Dr. Perl’s lifelong contributions to the sciences have been numerous and important, being especially well known for his groundbreaking work on the mechanism of pain. Recognizing the future of neurosciences as an important academic and scientific frontier, he helped found the Society for Neuroscience and served as its first president. He remained an active and NIH-supported researcher for over 50 years.
Trained at University of Illinois, Harvard, and Walter Reed, Dr. Perl held faculty positions at the State University of New York and the University of Utah before beginning his over 40-year tenure at the University of North Carolina. As the Chairman of the Department of Physiology at UNC-Chapel Hill from 1971 to 1987, he established a vibrant and highly respected research team focused on neurosciences.
He was a dedicated teacher and consistently lectured to the medical classes throughout his many years at UNC training over 7,000 students at UNC alone. He expanded and directed the standard Curriculum in Neurobiology used to train university Ph.Ds, many of whom have pursued their own distinguished careers in the field. Dr. Perl was beloved for devoted mentorship to his staff, students, trainees, and faculty, as well as his advocacy for diversity within the academic community.
After his retirement, Dr. Perl was the primary contributor to the establishment of the Perl/UNC Neuroscience Prize, honoring seminal achievement in the field of neuroscience. Since its inception, the Perl/UNC prize has received national and international attention; it has been awarded to some of today’s most successful neuroscientists, including a number who have gone on to receive the Nobel Award for Physiology or Medicine.

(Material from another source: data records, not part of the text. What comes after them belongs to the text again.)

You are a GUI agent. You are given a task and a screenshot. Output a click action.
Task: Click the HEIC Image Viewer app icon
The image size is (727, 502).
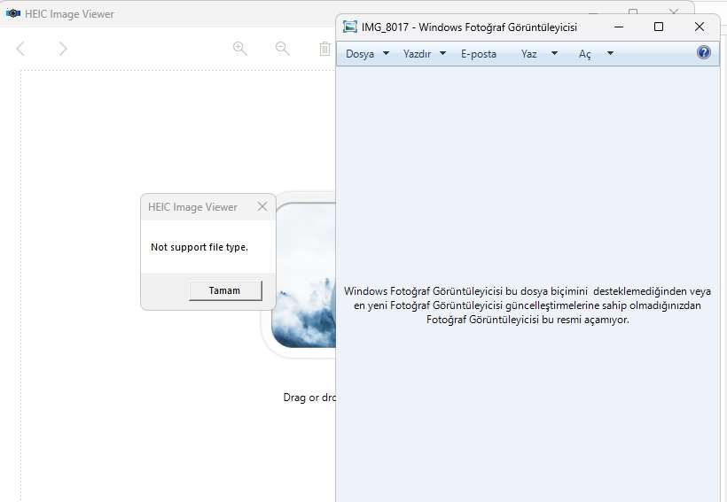[x=13, y=14]
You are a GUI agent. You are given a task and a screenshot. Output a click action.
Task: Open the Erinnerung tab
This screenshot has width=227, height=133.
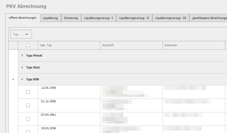click(x=71, y=18)
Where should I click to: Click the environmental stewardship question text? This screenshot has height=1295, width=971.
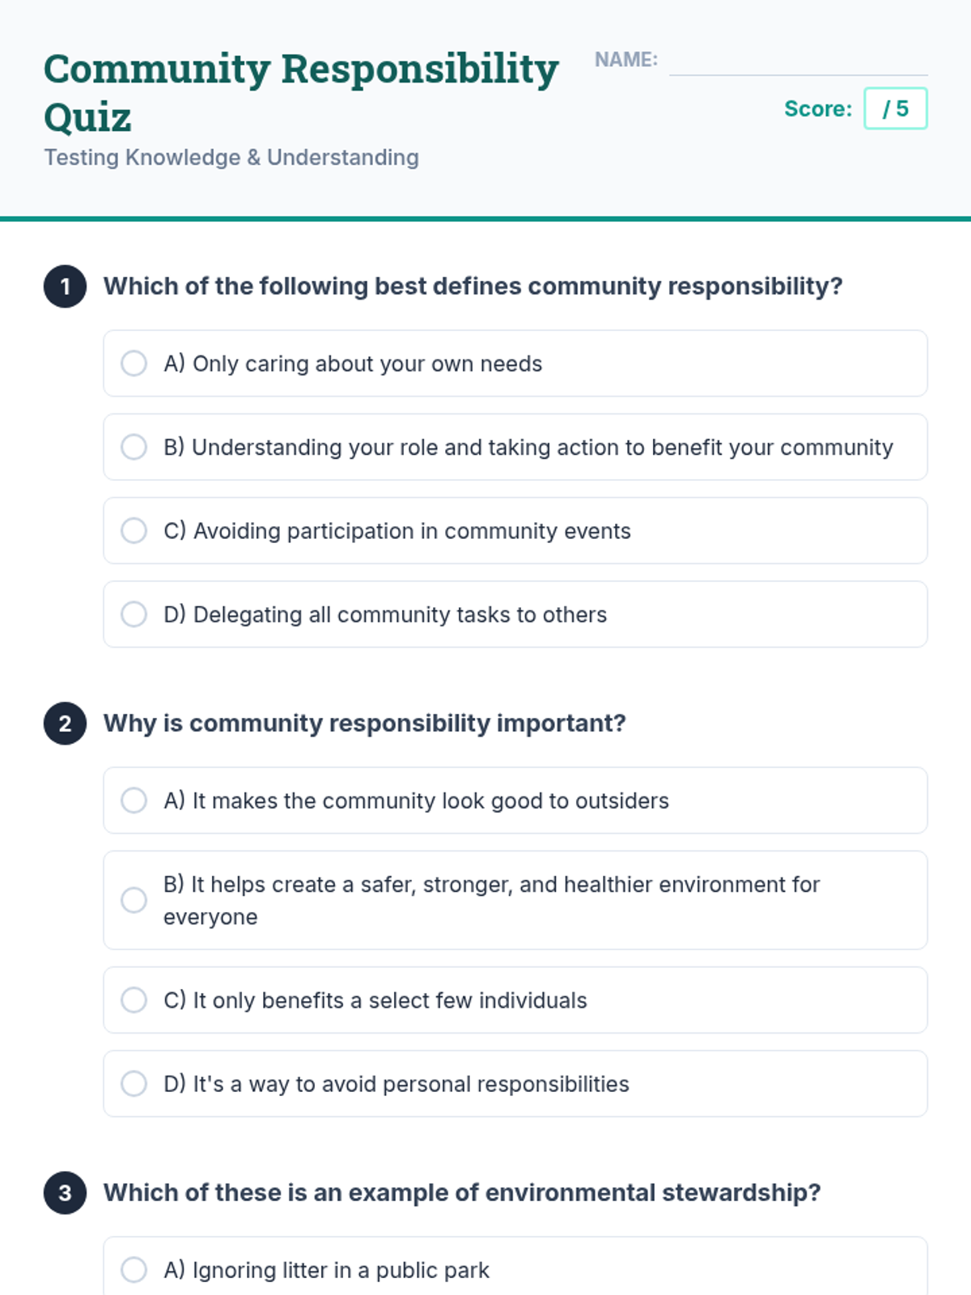click(462, 1192)
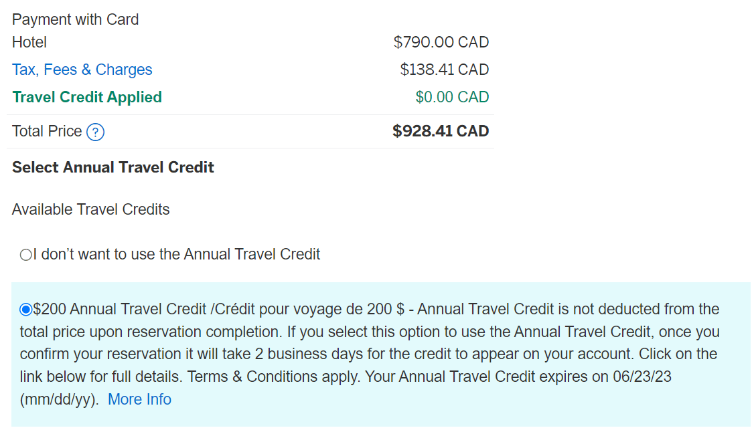Viewport: 754px width, 428px height.
Task: Click the "Terms & Conditions apply" text
Action: (x=275, y=377)

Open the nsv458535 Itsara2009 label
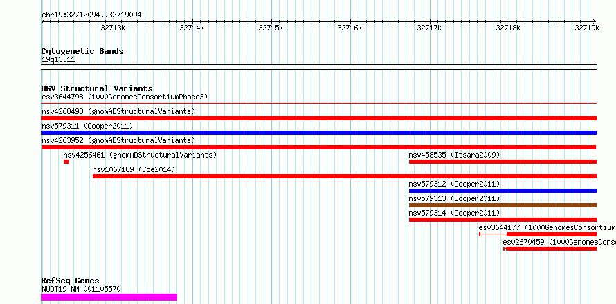pos(454,155)
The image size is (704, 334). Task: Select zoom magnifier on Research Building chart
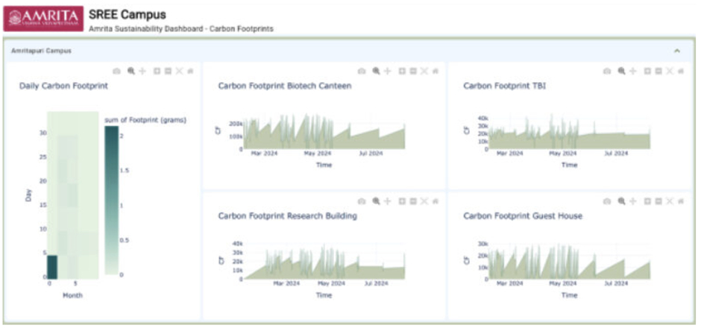(x=376, y=201)
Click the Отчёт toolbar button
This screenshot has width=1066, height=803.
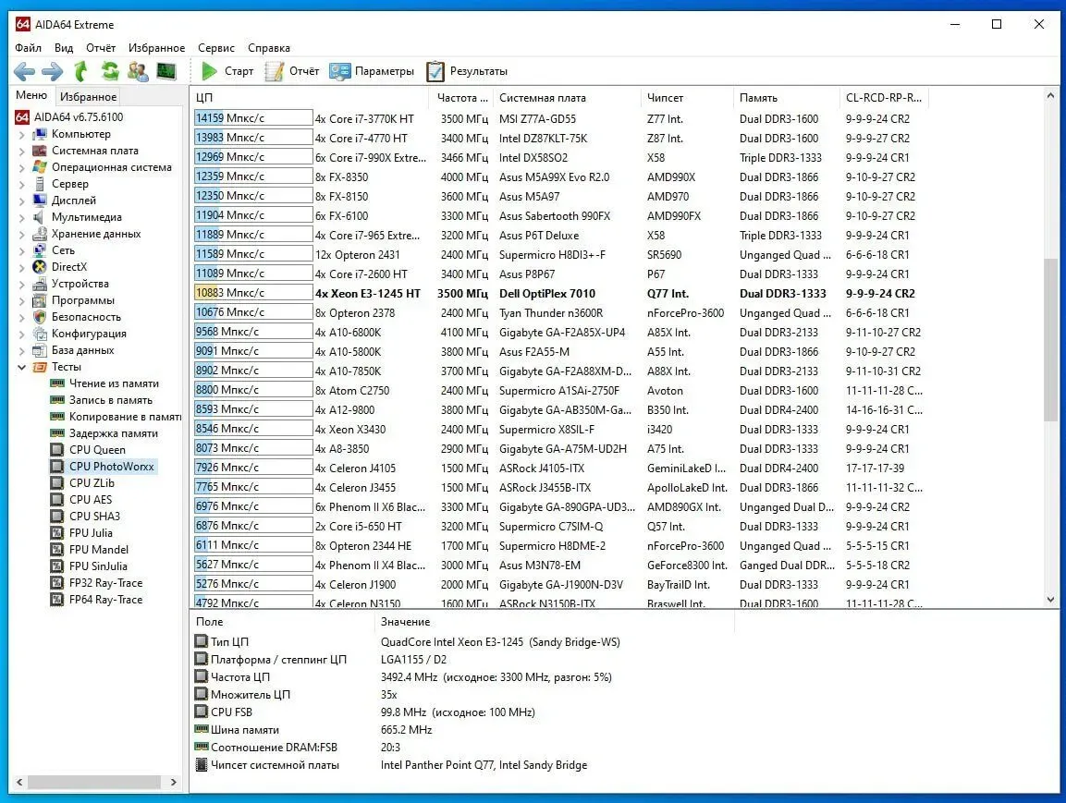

Dr. Perl touched many lives. He was– and remains– deeply respected for his scientific accomplishments and personal contributions to the University and its community. He provided matchless education and training, and was an inspiration to all those around him. He is survived by countless mentees, comprising a litany of postdoctoral fellows, physicians, and research associates worldwide. Over the course of his career and life he led by example, encouraging intellectual curiosity and building an impressive cadre of enthusiastic investigators who share his passion for and commitment to neurosciences. He will be sorely missed and remembered dearly by all those who knew him.